Knowledge-Aligned Counterfactual-Enhancement Diffusion Perception for Unsupervised Cross-Domain Visual Emotion Recognition

TL;DR

This work introduces Unsupervised Cross-Domain Visual Emotion Recognition (UCDVER) and presents the Knowledge-aligned Counterfactual-enhancement Diffusion Perception (KCDP) framework to bridge cross-domain emotion recognition. It decomposes KCDP into KADAP, which aligns domain-agnostic knowledge via textual cues and cross-attention within a diffusion perceptual backbone, and CLIEA, which generates high-quality pseudo-labels for the target domain using counterfactual language-image alignment.

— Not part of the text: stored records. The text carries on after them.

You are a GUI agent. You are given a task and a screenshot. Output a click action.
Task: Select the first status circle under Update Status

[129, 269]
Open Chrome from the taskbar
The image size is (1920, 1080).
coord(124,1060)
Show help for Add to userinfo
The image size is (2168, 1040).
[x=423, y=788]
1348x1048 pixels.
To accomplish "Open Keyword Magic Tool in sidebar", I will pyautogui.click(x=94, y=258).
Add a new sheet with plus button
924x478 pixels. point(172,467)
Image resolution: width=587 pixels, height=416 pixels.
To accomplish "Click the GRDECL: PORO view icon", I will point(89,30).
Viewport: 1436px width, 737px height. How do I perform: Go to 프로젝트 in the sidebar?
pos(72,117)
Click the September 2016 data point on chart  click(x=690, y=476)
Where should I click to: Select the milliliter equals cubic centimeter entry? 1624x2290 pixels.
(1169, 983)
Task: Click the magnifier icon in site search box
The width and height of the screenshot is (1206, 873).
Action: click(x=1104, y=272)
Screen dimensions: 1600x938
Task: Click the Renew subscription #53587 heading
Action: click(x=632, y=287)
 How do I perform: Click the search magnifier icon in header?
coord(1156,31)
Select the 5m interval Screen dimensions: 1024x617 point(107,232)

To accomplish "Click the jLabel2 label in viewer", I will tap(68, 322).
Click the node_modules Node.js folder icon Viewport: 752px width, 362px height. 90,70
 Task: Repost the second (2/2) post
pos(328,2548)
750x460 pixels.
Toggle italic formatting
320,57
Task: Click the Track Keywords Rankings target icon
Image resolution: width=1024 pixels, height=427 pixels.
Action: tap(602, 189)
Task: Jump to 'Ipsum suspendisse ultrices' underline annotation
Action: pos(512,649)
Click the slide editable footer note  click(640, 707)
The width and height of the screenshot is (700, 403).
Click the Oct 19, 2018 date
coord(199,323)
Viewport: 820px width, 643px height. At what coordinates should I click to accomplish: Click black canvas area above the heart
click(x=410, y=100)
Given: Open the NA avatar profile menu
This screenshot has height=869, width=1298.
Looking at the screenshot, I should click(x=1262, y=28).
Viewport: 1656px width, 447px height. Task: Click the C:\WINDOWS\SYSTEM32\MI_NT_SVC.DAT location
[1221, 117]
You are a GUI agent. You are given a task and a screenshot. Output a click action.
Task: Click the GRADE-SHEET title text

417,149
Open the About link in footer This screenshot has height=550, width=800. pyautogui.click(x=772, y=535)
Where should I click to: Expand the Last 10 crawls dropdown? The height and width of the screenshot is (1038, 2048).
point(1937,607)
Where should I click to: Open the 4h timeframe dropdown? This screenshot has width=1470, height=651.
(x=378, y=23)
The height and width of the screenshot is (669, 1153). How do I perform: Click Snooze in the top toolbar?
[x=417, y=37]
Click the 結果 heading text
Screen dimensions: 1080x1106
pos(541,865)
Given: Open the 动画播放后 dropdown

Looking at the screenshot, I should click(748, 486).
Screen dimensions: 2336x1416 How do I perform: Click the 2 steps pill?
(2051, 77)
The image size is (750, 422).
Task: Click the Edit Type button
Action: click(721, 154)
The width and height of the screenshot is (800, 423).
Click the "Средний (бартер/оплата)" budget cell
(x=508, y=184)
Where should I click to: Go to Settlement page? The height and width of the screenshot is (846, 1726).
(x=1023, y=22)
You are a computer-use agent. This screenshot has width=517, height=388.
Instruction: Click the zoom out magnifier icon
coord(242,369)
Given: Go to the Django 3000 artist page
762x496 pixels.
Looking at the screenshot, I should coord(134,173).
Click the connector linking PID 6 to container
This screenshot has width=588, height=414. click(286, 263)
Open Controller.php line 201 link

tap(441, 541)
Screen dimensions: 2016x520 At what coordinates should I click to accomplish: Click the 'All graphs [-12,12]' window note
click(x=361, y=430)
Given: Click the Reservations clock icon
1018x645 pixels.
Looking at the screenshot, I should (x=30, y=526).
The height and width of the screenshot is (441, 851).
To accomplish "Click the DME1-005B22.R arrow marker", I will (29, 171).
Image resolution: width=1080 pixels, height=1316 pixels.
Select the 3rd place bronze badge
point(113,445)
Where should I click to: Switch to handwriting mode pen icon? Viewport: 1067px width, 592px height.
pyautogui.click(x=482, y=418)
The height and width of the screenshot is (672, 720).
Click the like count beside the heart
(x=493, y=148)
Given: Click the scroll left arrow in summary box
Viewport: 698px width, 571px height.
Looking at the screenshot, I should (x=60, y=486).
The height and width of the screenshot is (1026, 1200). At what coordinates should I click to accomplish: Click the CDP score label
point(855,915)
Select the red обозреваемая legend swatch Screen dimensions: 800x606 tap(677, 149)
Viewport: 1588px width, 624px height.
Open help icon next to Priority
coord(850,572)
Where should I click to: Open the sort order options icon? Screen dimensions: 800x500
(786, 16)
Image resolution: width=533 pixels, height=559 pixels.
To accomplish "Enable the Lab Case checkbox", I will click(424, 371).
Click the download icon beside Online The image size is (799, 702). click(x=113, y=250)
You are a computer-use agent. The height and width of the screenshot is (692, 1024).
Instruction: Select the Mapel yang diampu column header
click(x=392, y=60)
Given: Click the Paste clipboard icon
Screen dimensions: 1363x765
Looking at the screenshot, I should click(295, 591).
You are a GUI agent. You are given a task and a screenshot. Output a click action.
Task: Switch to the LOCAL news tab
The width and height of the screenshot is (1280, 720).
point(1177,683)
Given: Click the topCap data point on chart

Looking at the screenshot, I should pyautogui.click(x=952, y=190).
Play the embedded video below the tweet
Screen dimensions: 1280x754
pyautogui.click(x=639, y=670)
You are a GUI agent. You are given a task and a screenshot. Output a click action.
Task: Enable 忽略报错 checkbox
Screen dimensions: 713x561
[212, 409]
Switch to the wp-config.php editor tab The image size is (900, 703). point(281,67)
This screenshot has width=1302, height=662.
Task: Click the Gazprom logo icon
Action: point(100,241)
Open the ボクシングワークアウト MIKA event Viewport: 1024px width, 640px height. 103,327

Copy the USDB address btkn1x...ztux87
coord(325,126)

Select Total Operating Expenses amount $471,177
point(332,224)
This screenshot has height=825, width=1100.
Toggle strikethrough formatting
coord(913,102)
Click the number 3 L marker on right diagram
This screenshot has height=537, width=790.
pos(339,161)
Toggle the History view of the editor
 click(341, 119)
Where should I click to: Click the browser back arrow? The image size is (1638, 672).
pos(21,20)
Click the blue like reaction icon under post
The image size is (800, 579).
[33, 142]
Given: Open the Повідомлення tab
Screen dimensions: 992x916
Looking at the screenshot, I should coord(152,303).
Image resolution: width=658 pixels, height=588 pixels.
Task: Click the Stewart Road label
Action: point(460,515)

The approach leverages LoRA-based fine-tuning for efficient parameter updates and a Mixture of Experts to fuse multimodal cues, achieving state-of-the-art results across domain adaptation and universal cross-domain settings, including notable gains over TGCA-PVT and EmoVIT baselines. The work provides a new benchmark for UCDVER and demonstrates the practical impact of combining domain-agnostic knowledge with counterfactual reasoning to improve cross-domain emotion understanding.

Abstract

Visual Emotion Recognition (VER) is a critical yet challenging task aimed at inferring emotional states of individuals based on visual cues. However, existing works focus on single domains, e.g., realistic images or stickers, limiting VER models' cross-domain generalizability. To fill this gap, we introduce an Unsupervised Cross-Domain Visual Emotion Recognition (UCDVER) task, which aims to generalize visual emotion recognition from the source domain (e.g., realistic images) to the low-resource target domain (e.g., stickers) in an unsupervised manner. Compared to the conventional unsupervised domain adaptation problems, UCDVER presents two key challenges: a significant emotional expression variability and an affective distribution shift. To mitigate these issues, we propose the Knowledge-aligned Counterfactual-enhancement Diffusion Perception (KCDP) framework. Specifically, KCDP leverages a VLM to align emotional representations in a shared knowledge space and guides diffusion models for improved visual affective perception. Furthermore, a Counterfactual-Enhanced Language-image Emotional Alignment (CLIEA) method generates high-quality pseudo-labels for the target domain. Extensive experiments demonstrate that our model surpasses SOTA models in both perceptibility and generalization, e.g., gaining 12% improvements over the SOTA VER model TGCA-PVT. The project page is at https://yinwen2019.github.io/ucdver.

Paper Structure

This paper contains 14 sections, 13 equations, 5 figures, 4 tables.

Figures (5)

  • Figure 1: Illustration of two significant challenges of UCDVER in (a) and (b). Our proposed Knowledge-aligned Counterfactual- enhancement Diffusion Perception (KCDP) (in Figure c) aligns different domains in a shared knowledge space which guides the diffusion model to bridge the domain gap.
  • Figure 2: Overview of KCDP, comprising KADAP (§ \ref{['sec:KADAP']}, RGB]242,250,251green box), CLIEA (§ \ref{['sec:CLIEA']}, RGB]254,236,245pink box) and Optimization (§ \ref{['sec:Optimization']}, RGB]242,244,244gray box). Specifically, KADAP uses a BLIP to obtain captions and then employs a knowledge parser to extract knowledge triples. We leverage the CLIP text encoder to encode the knowledge, whose embeddings guide the denoising network via a cross-attention component. The final visual and knowledge representations are fused together to classify emotions via a MoE-based predictor. CLIEA constructs counterfactual samples using knowledge features from causal graphs. Then a multi-head attention mechanism and a mapping network are used to map linguistic and visual features to the emotional space for alignment to obtain high-quality pseudo-labels of the target domain.
  • Figure 3: Detail of our CLIEA causal graph. (a) Factual causality $Y_{v,k,p}(X)$. (b) Conterfactual causality $Y_{v,k,p^*}(X).$
  • Figure 4: Effectiveness of different fine-tuning strategies on the E→S and S→E task. Notably, we only report the results on the target domain.
  • Figure 5: Visualization of cross-domain embedding versus baseline models using t-SNE tsne on E→S task. Red and blue points represent the embedded representation of the source domain sample and the target domain sample, respectively.